There isn't much information about the project's dependencies: no instructions to build or run the software, nor how to run tests... What are the compatible python versions? Are there any run-time dependencies? We can only guess.

Since this script has been provided to us by a very trustable source, let's just try to run it ; maybe it will just work!

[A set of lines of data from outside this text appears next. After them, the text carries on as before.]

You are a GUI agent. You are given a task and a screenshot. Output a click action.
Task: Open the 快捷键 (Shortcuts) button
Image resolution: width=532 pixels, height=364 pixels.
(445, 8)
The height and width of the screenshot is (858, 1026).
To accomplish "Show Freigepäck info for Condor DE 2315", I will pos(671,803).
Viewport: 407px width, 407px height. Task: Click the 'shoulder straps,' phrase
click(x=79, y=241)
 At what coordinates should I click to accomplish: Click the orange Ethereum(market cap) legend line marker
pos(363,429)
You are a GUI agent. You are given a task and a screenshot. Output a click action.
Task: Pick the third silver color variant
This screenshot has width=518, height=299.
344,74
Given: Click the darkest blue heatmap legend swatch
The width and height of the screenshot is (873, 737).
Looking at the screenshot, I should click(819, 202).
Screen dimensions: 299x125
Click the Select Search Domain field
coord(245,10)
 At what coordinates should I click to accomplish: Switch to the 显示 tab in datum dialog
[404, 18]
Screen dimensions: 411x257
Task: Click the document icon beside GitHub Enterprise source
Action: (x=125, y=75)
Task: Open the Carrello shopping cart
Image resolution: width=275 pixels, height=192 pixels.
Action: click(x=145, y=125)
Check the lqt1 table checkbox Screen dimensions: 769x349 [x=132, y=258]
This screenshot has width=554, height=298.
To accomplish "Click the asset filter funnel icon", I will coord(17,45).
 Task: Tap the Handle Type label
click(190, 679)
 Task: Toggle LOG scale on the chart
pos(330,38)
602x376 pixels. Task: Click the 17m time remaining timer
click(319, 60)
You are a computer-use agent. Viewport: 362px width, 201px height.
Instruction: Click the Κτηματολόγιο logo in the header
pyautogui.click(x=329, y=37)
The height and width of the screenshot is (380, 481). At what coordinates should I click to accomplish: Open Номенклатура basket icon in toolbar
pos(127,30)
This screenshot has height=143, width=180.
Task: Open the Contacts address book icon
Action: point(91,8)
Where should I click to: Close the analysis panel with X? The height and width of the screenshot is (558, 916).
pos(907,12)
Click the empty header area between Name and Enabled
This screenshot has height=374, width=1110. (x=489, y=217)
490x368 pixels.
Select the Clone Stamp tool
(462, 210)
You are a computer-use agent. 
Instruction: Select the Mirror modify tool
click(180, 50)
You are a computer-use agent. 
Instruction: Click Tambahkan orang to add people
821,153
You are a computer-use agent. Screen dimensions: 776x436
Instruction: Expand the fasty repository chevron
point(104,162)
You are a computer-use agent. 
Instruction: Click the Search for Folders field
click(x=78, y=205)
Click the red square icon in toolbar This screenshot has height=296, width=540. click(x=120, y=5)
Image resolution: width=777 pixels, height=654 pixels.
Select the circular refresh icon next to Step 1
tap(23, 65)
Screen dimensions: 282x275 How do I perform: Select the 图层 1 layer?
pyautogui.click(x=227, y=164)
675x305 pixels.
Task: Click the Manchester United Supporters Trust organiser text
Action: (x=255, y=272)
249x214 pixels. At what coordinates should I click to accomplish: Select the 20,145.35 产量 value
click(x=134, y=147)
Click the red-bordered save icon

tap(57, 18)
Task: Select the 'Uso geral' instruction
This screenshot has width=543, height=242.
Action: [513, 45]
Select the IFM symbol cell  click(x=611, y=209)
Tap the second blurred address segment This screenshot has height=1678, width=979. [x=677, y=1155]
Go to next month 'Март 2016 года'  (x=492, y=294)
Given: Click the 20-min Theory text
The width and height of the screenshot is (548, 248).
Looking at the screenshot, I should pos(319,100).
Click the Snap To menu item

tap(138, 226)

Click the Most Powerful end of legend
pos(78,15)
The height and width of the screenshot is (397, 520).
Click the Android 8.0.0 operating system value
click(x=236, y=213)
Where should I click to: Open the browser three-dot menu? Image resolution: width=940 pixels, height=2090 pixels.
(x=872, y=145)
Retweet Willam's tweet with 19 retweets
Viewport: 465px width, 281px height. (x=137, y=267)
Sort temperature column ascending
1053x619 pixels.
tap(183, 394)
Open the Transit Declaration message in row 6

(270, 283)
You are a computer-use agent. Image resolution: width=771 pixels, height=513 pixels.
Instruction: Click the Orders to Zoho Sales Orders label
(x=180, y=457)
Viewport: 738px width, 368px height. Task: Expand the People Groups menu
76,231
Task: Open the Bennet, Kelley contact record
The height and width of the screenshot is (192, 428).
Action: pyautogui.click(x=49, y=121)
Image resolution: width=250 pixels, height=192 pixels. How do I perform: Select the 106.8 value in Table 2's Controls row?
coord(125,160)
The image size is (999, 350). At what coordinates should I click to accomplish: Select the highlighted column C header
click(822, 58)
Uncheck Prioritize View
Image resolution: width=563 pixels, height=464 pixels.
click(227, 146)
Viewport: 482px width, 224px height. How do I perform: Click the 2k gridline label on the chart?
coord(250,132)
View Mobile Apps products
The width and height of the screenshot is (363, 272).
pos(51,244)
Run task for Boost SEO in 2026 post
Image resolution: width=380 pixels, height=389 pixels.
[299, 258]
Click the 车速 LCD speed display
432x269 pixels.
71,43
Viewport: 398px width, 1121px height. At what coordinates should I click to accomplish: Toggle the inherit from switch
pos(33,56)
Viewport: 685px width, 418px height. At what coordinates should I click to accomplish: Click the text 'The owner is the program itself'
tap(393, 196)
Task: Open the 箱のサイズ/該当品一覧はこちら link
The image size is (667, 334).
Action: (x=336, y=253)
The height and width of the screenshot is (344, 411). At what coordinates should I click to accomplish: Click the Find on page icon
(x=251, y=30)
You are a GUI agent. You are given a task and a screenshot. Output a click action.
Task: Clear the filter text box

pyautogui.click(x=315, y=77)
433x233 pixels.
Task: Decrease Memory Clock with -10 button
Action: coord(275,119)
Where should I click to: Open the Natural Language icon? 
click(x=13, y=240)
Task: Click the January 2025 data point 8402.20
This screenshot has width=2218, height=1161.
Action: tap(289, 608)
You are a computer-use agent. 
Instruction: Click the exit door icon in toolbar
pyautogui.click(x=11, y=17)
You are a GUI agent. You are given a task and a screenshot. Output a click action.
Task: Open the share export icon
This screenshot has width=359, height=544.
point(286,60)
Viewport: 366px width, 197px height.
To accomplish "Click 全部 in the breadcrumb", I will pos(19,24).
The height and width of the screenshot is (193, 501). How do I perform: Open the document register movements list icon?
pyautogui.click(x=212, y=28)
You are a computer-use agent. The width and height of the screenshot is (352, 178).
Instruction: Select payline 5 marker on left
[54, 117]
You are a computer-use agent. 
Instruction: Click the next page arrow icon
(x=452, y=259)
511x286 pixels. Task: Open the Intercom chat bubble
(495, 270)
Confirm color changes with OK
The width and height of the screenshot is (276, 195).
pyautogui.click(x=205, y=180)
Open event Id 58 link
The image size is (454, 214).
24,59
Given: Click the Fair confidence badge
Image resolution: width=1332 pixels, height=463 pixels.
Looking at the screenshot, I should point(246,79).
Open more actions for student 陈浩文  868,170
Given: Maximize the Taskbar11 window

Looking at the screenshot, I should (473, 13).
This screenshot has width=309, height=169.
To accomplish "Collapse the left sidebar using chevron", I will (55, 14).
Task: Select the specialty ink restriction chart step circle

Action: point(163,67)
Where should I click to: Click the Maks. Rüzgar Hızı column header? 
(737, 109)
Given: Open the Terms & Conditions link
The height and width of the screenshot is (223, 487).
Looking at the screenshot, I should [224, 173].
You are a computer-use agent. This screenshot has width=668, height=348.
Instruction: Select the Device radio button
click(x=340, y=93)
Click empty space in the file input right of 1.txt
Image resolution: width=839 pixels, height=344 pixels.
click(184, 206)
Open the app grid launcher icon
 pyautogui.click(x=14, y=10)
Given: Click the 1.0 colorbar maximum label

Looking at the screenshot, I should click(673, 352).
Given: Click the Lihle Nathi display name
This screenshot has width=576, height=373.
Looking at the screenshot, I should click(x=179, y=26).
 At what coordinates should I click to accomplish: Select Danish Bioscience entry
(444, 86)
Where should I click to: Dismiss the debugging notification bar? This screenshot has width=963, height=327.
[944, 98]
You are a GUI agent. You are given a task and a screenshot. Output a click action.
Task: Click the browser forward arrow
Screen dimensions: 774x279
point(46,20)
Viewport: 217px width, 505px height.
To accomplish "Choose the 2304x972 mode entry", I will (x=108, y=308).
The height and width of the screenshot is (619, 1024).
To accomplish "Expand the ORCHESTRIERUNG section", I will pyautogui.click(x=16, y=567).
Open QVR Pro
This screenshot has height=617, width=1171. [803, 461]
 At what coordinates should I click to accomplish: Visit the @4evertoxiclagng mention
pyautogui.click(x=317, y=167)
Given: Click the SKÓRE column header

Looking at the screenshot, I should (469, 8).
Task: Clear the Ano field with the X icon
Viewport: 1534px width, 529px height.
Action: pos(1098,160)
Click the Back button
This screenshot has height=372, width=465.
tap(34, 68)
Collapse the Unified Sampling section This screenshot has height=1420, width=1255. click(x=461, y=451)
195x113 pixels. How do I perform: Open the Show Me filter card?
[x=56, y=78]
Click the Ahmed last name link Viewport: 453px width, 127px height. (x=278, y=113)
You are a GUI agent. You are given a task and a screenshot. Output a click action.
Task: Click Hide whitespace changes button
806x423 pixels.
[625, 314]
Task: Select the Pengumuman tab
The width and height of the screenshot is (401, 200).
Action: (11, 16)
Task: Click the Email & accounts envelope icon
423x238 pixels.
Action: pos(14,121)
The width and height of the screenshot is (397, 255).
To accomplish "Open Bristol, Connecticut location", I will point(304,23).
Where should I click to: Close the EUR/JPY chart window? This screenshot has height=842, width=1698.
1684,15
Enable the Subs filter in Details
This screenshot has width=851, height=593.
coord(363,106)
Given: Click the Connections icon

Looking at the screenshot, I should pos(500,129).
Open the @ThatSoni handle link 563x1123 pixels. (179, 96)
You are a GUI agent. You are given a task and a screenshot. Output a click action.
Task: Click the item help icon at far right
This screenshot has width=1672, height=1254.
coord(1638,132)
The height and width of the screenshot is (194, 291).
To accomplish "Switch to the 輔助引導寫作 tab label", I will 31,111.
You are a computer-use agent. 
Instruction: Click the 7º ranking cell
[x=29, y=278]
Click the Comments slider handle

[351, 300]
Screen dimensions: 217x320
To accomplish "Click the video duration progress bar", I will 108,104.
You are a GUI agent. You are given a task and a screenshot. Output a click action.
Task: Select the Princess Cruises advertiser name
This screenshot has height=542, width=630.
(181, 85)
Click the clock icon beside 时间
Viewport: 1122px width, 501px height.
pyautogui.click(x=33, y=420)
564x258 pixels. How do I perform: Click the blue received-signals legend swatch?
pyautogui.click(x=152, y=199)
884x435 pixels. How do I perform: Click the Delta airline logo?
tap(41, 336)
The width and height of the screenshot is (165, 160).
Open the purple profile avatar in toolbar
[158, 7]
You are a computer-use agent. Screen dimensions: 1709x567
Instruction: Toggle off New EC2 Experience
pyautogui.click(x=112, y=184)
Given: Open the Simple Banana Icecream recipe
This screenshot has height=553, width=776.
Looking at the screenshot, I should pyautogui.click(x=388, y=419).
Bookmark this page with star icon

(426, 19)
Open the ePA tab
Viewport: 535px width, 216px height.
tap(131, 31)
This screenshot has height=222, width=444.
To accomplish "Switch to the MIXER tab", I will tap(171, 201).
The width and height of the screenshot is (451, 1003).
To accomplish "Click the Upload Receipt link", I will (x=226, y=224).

Never run un-trusted code!

Even if you trust the source, you should know what a software will do to your system: will it install something? Will it write data somewhere? Will it connect to an external service?

python3 main.py # (1)!
Traceback (most recent call last):
  File "/home/pollet/Documents/s3school/pkoffee/main.py", line 2, in <module>
    import matplotlib.pyplot as plt
ModuleNotFoundError: No module named 'matplotlib'
  1. Run main.py using the system's python

The ModuleNotFoundError error we are getting show the script couldn't use the matplotlib dependency, which it appears to require. Looking more closely at the main.py script, we can see the beginning of the file imports a few python libraries

head -n 7 main.py
import numpy as np
import matplotlib.pyplot as plt
import pandas as pd
from scipy.optimize import curve_fit
from pathlib import Path
import seaborn as sns
So it seems our project's has a few requirements. How should we install them?

Virtual environments

The python3 command we used to try to run the script is our system's python. Indeed, some version of the python interpreter typically comes pre-installed on most Linux distribution. We can have a look at our system's python installation:

which python3 # (1)!
/usr/bin/python3
ls -l /usr/
total 160
drwxr-xr-x   2 root root 69632 janv. 12 10:44 bin
drwxr-xr-x   2 root root  4096 déc.  19  2024 games
drwxr-xr-x  42 root root 16384 sept. 24 10:23 include
drwxr-xr-x 114 root root  4096 déc.  12 10:07 lib
drwxr-xr-x   2 root root  4096 déc.  19  2024 lib32
drwxr-xr-x   2 root root  4096 sept. 24 10:24 lib64
drwxr-xr-x  26 root root 12288 sept. 17 08:30 libexec
drwxr-xr-x   2 root root  4096 déc.  19  2024 libx32
drwxr-xr-x  11 root root  4096 févr. 14  2025 local
drwxr-xr-x   2 root root 20480 janv.  9 10:05 sbin
drwxr-xr-x 298 root root 12288 janv. 12 10:10 share
drwxr-xr-x   7 root root  4096 déc.  12 10:07 src

  1. We can find out where our python executable is using the which command

The python we were using is located in /usr/, which contains a set of directories making an "installation" or "environment". Installed binaries go in the bin directory, libraries in lib or lib64, include files in include, etc.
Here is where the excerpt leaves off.